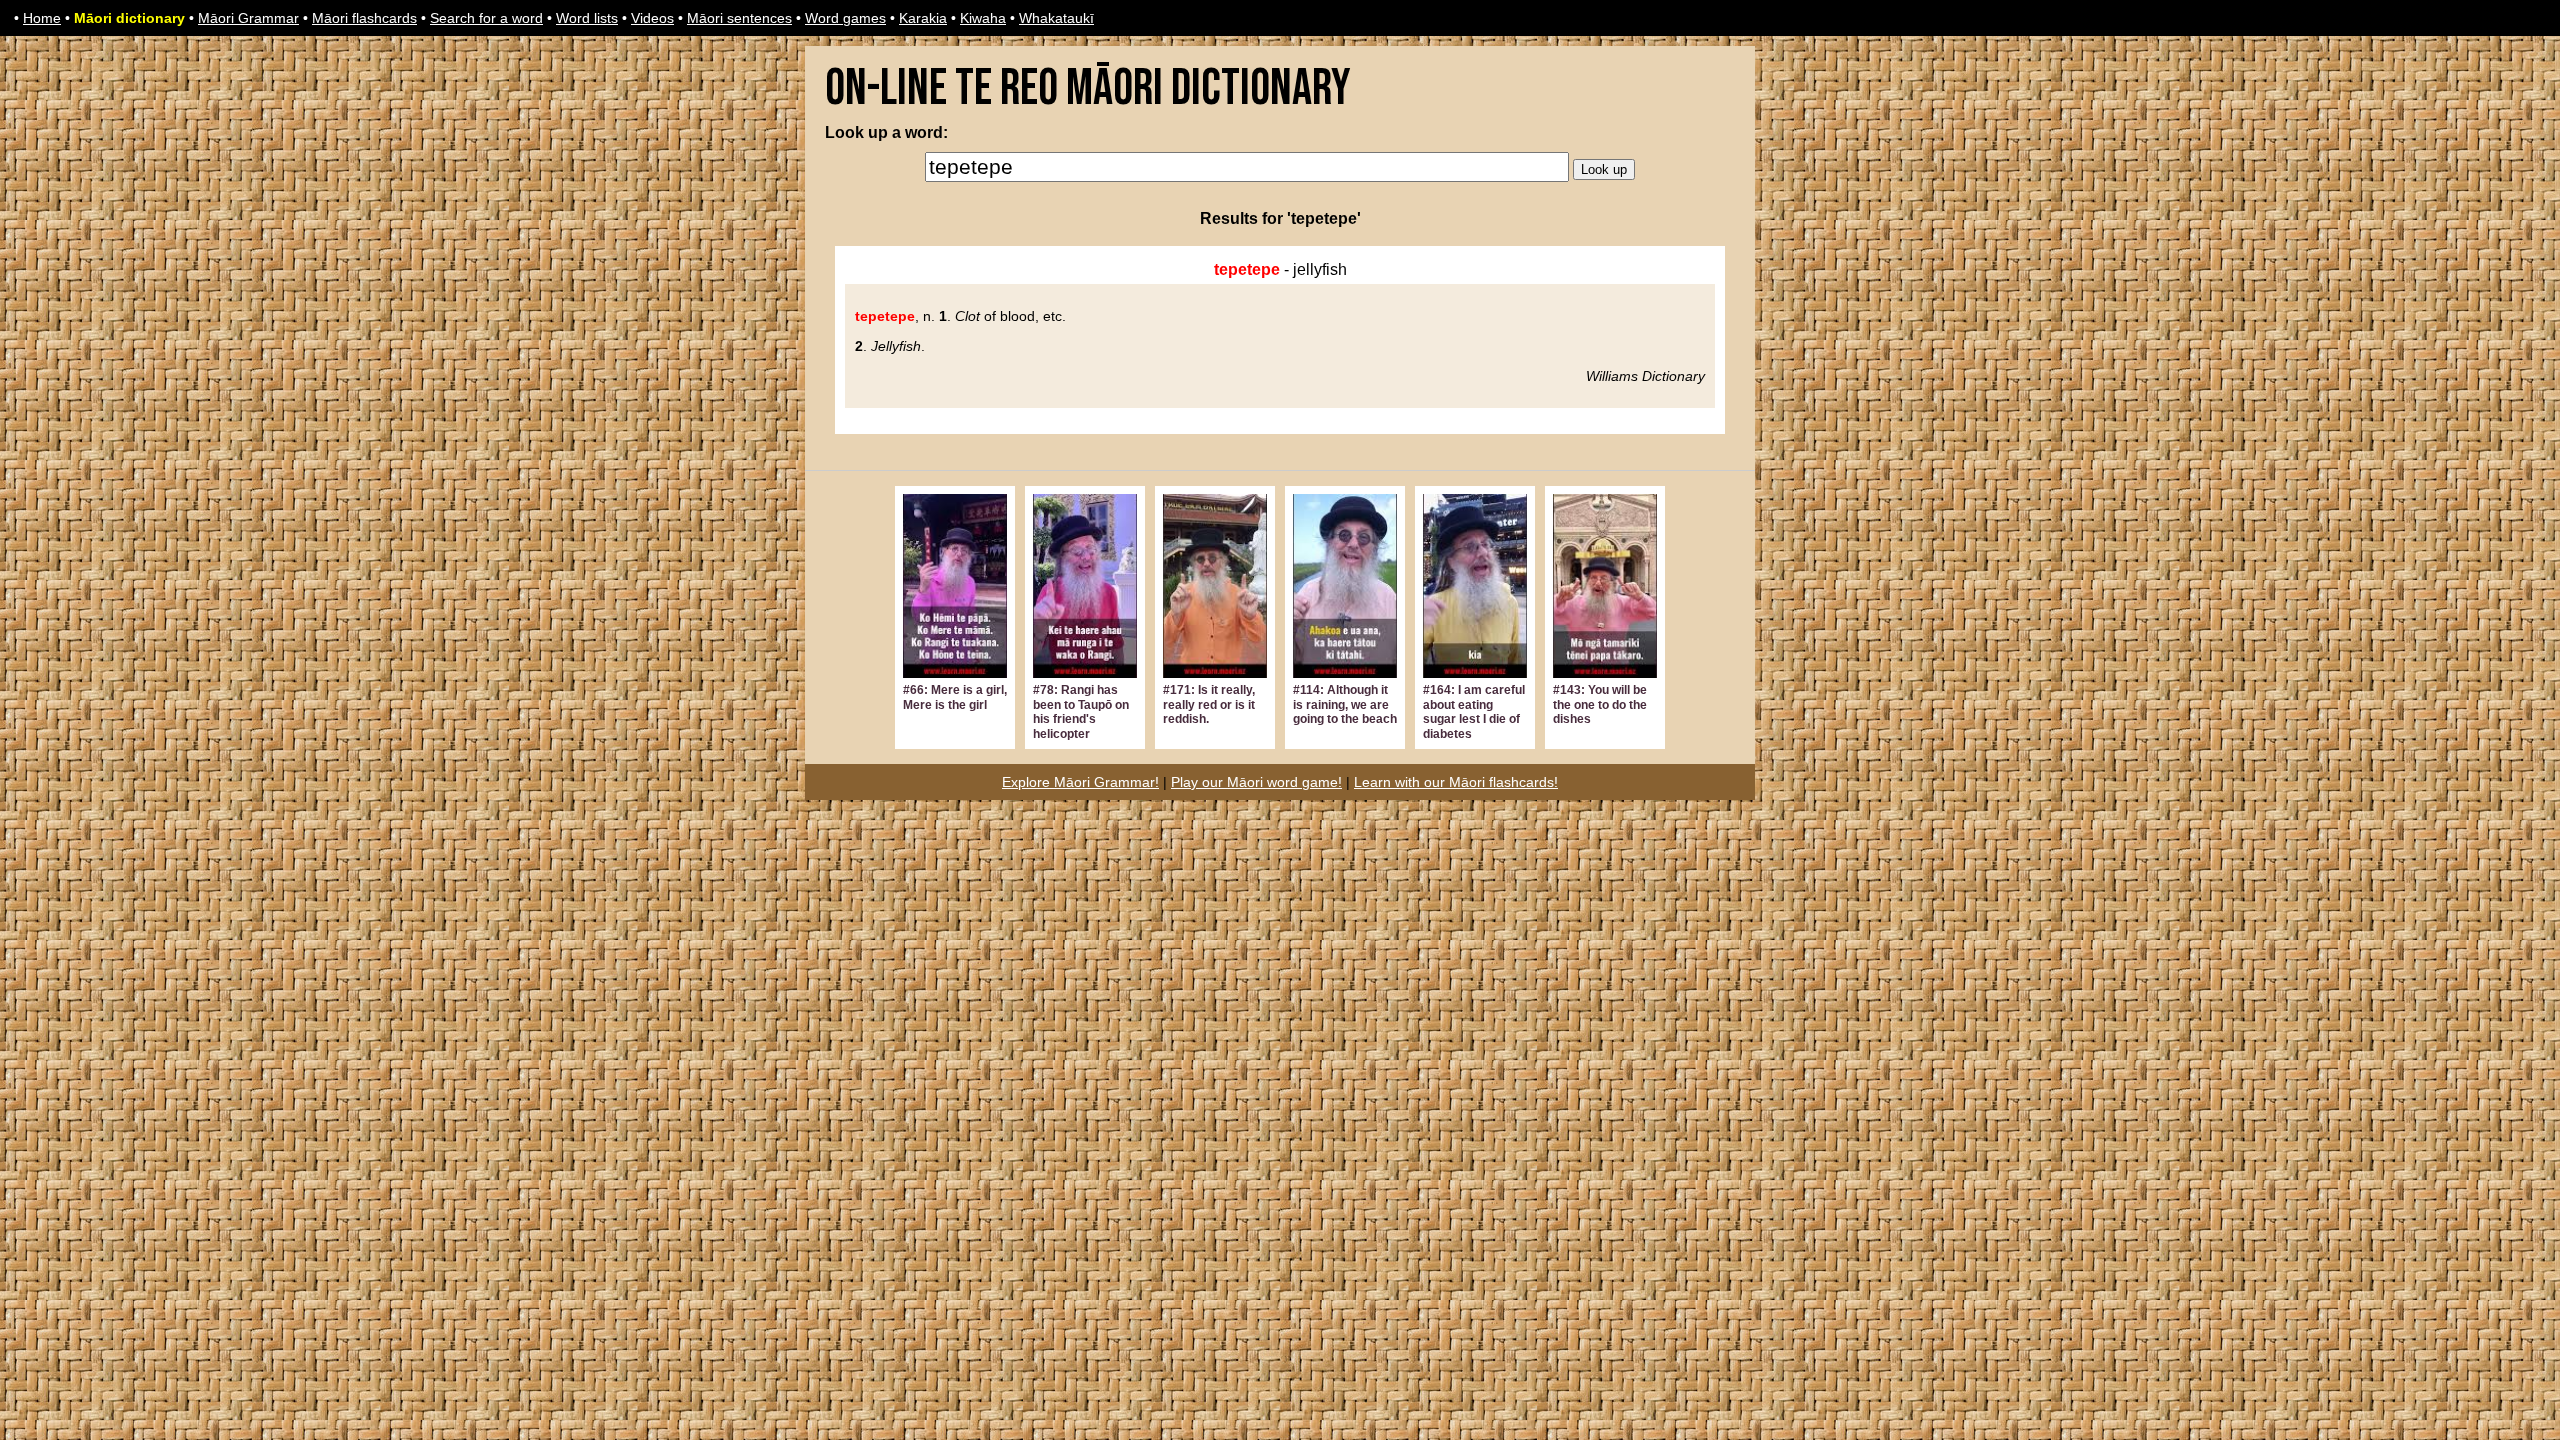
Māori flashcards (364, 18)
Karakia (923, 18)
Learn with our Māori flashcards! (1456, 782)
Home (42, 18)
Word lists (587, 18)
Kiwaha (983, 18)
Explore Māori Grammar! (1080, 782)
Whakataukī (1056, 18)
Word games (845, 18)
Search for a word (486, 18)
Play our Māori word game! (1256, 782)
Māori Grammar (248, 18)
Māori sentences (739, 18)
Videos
^^^^^^^^^^^^^^^^
§ Aim of the task: Give back all the records as they stand, but with no pictures in the copy.

§ Your solution:
Māori flashcards (364, 18)
Karakia (923, 18)
Learn with our Māori flashcards! (1456, 782)
Home (42, 18)
Word lists (587, 18)
Kiwaha (983, 18)
Explore Māori Grammar! (1080, 782)
Whakataukī (1056, 18)
Word games (845, 18)
Search for a word (486, 18)
Play our Māori word game! (1256, 782)
Māori Grammar (248, 18)
Māori sentences (739, 18)
Videos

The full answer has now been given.